▸ **Work instructions**
Instruction for the entries below: return the part that opens with the line containing "Screen dimensions: 988x650" and closes with the line containing "This screenshot has height=594, width=1618.", exactly, and no pictures.
[Data extracts — start]
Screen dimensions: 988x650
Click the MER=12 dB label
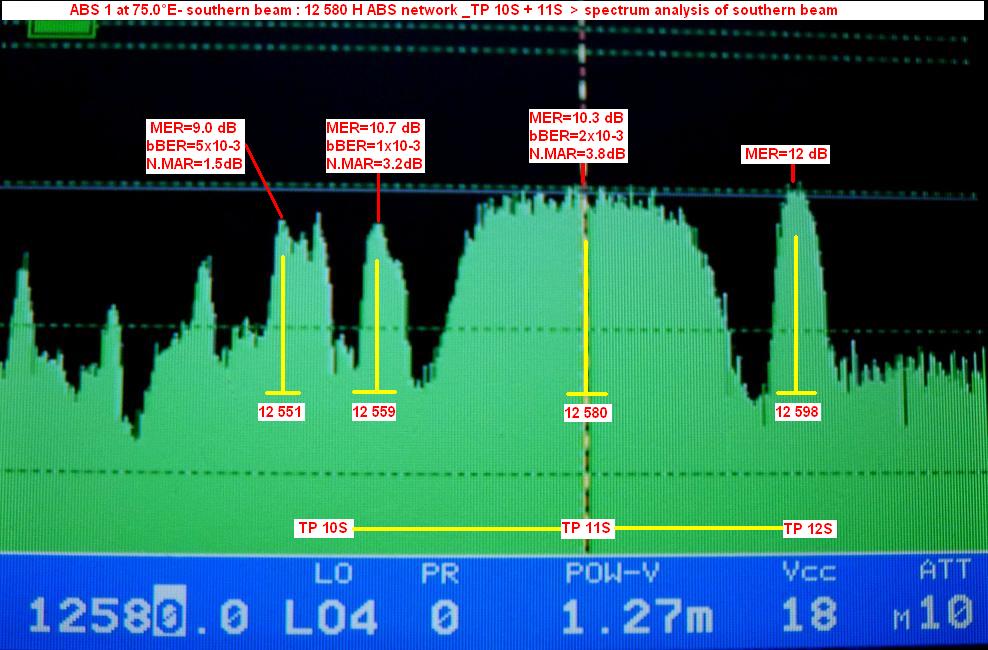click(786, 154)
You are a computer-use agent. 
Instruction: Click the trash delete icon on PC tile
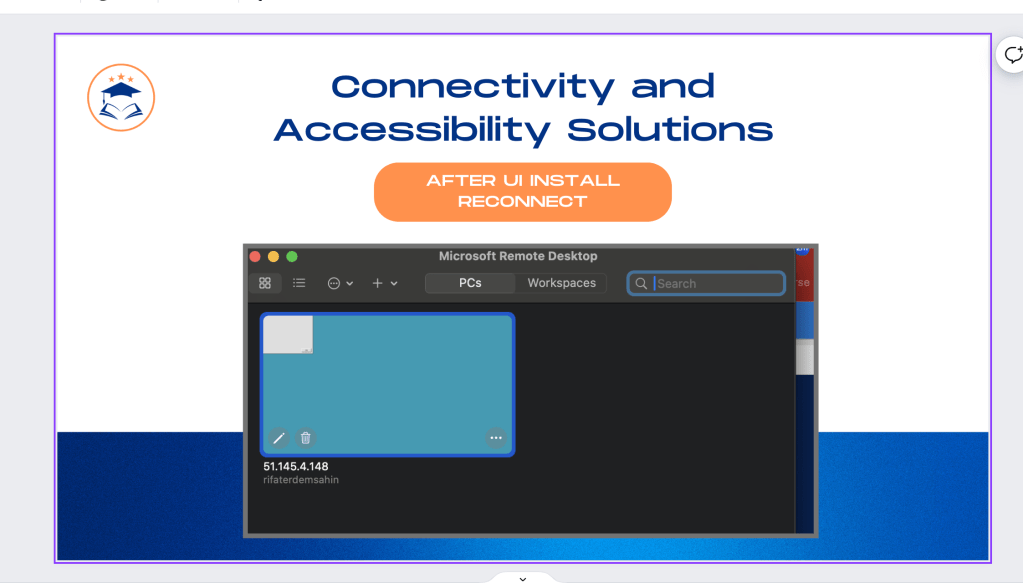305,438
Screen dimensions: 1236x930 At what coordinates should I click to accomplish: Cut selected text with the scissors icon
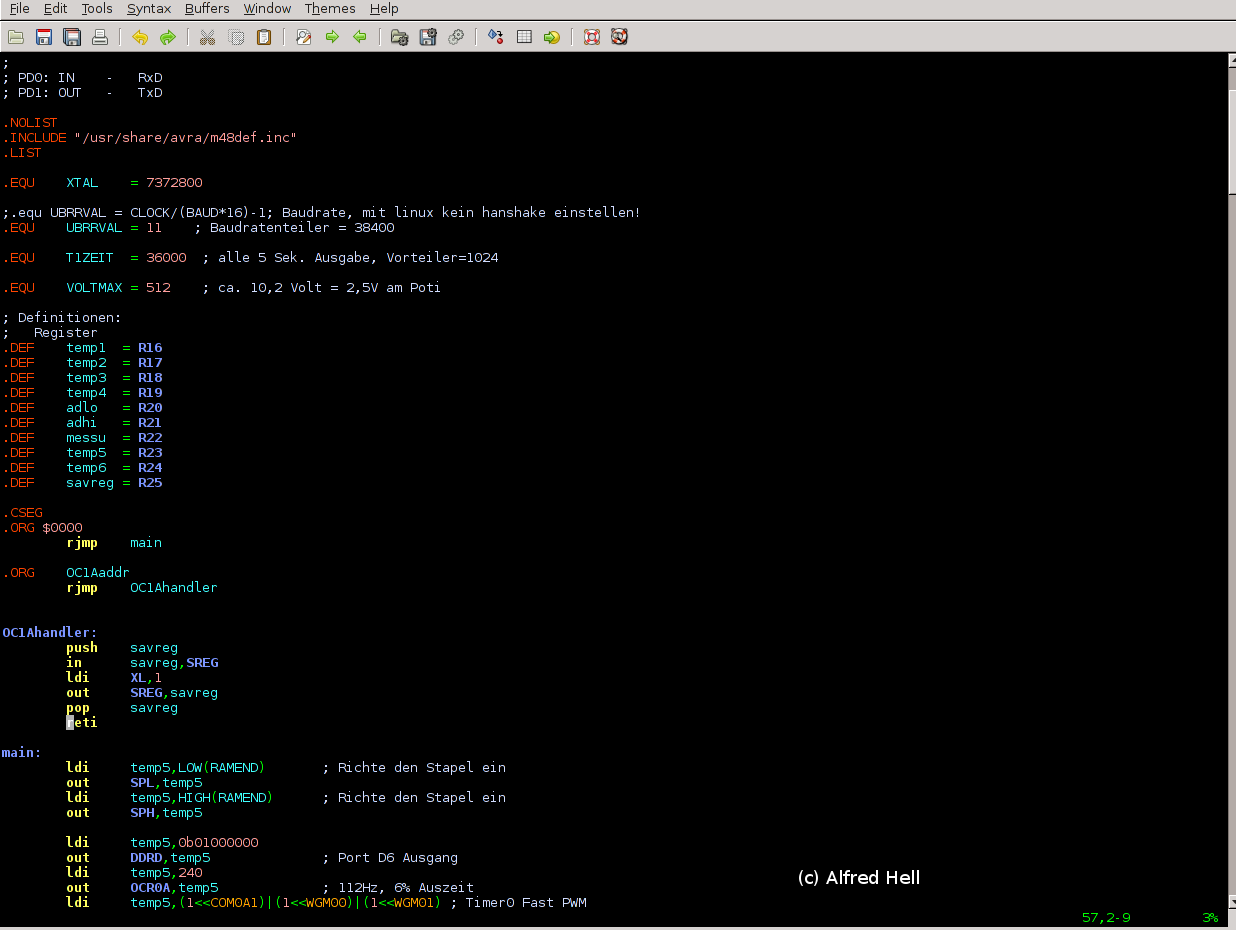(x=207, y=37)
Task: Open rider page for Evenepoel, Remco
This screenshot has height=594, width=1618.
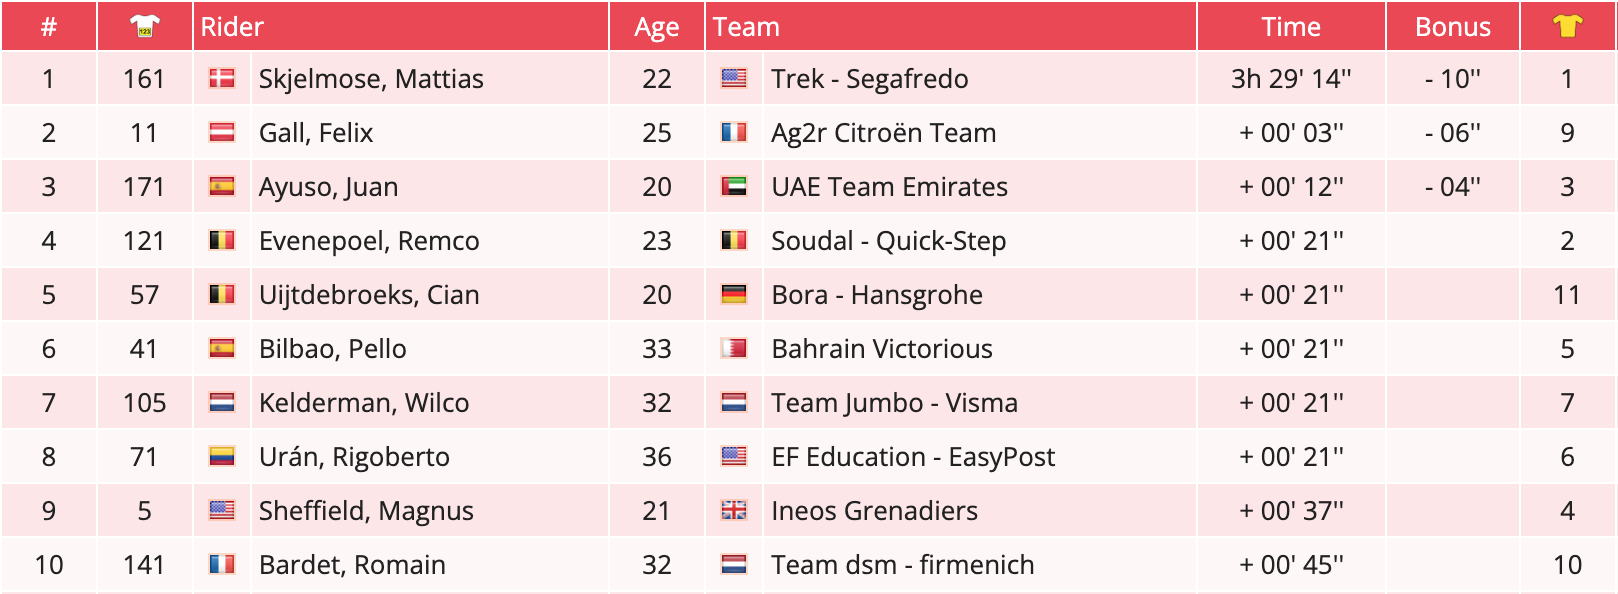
[Data extracts — finish]
[Data extracts — start]
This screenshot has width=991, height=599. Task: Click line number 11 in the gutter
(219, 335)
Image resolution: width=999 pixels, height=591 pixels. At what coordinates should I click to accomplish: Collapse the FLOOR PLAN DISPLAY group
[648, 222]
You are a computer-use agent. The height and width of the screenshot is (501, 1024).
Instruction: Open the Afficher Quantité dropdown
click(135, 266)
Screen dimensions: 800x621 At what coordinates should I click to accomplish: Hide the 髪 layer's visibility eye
[Data extracts — finish]
▸ **Output of the task**
Screen dimensions: 988x650
Click the MER=12 dB label
click(786, 154)
You are a computer-use agent. 
Instruction: Click the trash delete icon on PC tile
305,438
Screen dimensions: 1236x930 At what coordinates should I click to accomplish: Cut selected text with the scissors icon
(x=207, y=37)
Task: Open rider page for Evenepoel, Remco
This screenshot has height=594, width=1618.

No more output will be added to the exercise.